AI Medical Scribes Under Scrutiny in Ontario Audit

In recent years, increasing pressure on healthcare professionals has led many doctors to turn to AI-based solutions, particularly so-called AI medical scribes. These tools are designed to automate the summarization of patient conversations, diagnoses, and treatment decisions, transforming them into structured notes for health records. The goal is to alleviate administrative burden and improve efficiency. However, a recent audit conducted by the Auditor General of Ontario has raised serious concerns regarding the reliability of these technologies.

The audit's findings are alarming: AI scribes recommended by the provincial government regularly generated incorrect, incomplete, and even hallucinated information. Such unreliability could potentially lead to inadequate or harmful treatment plans, directly impacting patient health outcomes. This scenario highlights one of the most critical challenges in adopting AI in sensitive sectors like healthcare: the need to ensure not only efficiency but, above all, the accuracy and safety of data.

Audit Details and Types of Errors Identified

The Auditor General's report, titled "Use of Artificial Intelligence in the Ontario Government," reviewed transcription tests of two simulated patient-doctor conversations. These tests were performed on solutions provided by 20 different AI scribe vendors, all approved and pre-qualified by the provincial government for purchase by healthcare providers. The results revealed a widespread problem: all 20 vendors showed some issue with accuracy or completeness in at least one of these simple tests.

The identified critical issues were numerous and significant. Specifically, nine of the vendors hallucinated patient information, twelve recorded information incorrectly, and seventeen missed key details about mental health issues discussed in the simulated conversations. The report highlighted concrete examples of mistakes that could have a direct and negative impact on a patient's subsequent care. These included the creation of non-existent referrals for blood tests or therapy, incorrect transcription of prescription medication names, and the omission of "key details" regarding mental health issues. These phenomena, known as "hallucinations" in the context of LLMs, represent an intrinsic challenge to the reliability of these systems.

Implications for LLM Deployment in Critical Environments

The findings of the Ontario audit offer crucial insights for CTOs, DevOps leads, and infrastructure architects evaluating the deployment of Large Language Models (LLMs) in enterprise contexts, especially in regulated sectors such as healthcare or finance.
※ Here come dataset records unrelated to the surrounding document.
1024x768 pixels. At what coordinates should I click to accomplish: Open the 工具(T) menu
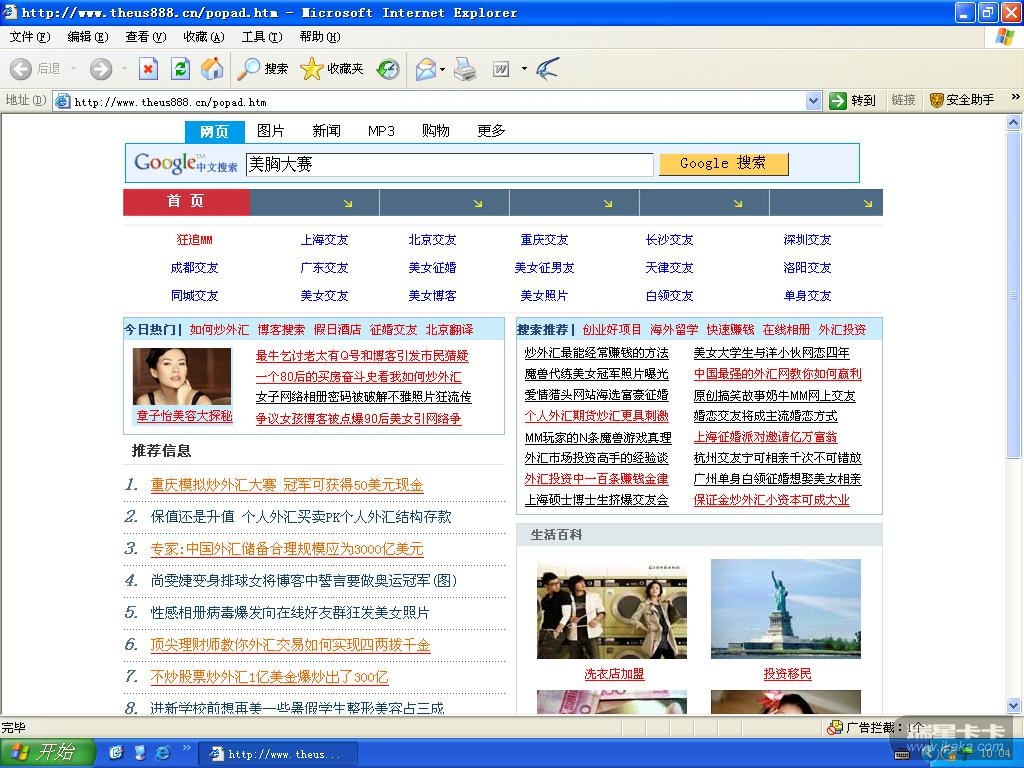click(x=261, y=37)
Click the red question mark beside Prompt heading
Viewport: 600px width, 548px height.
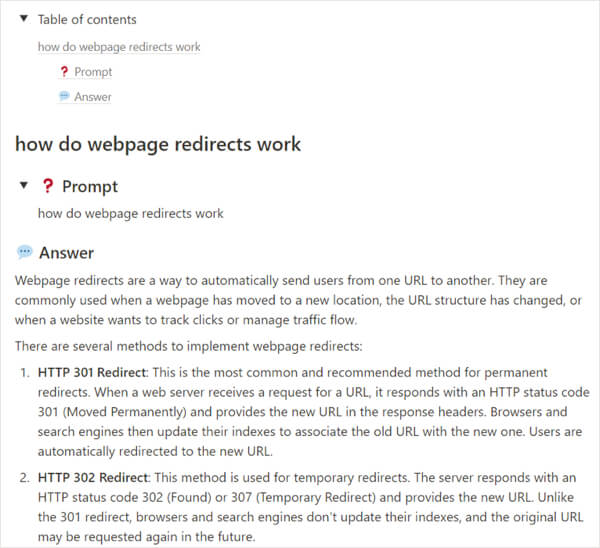point(47,186)
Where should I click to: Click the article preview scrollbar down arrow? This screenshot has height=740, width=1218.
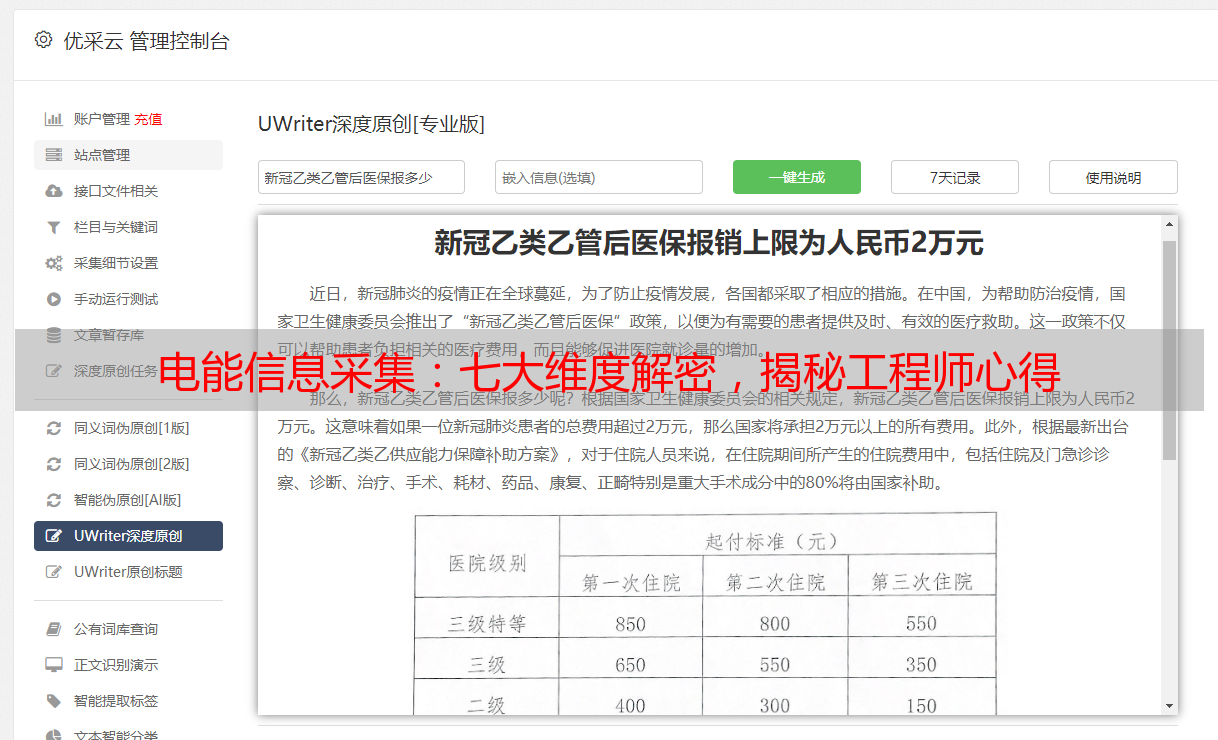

The generation of incorrect or hallucinated data is not just an accuracy problem; it raises fundamental questions of data sovereignty, compliance, and accountability. In environments where information integrity is non-negotiable, trust in the AI system must be supported by rigorous validation and robust control mechanisms.

For organizations considering self-hosted or on-premise alternatives to cloud solutions, these results reinforce the importance of direct control over the entire AI pipeline. The ability to monitor, audit, and, if necessary, intervene on the models and processed data becomes a critical factor. Choosing an on-premise deployment can offer greater transparency and control over inference processes, mitigating the risks associated with unpredictable LLM behaviors. This is particularly true for air-gapped scenarios or stringent compliance requirements, where data localization and management are priorities.

The Need for Rigorous Validation and Control

The Ontario experience underscores that AI adoption, while promising significant efficiency benefits, requires an extremely cautious and methodical approach, especially when AI-driven decisions can have direct consequences on human life. Simple vendor approval is not sufficient; it is essential to implement continuous validation processes and domain-specific benchmarks.

For technology decision-makers, it is crucial to evaluate not only declared performance but also the robustness of models in real-world scenarios and their propensity to generate critical errors. This includes understanding the trade-offs between model complexity, VRAM requirements for inference, and the ability to guarantee reliable results. The lesson from Ontario is clear: AI-based innovation must go hand in hand with an unwavering commitment to safety, accuracy, and accountability, especially when dealing with sensitive data and decisions that impact people's well-being.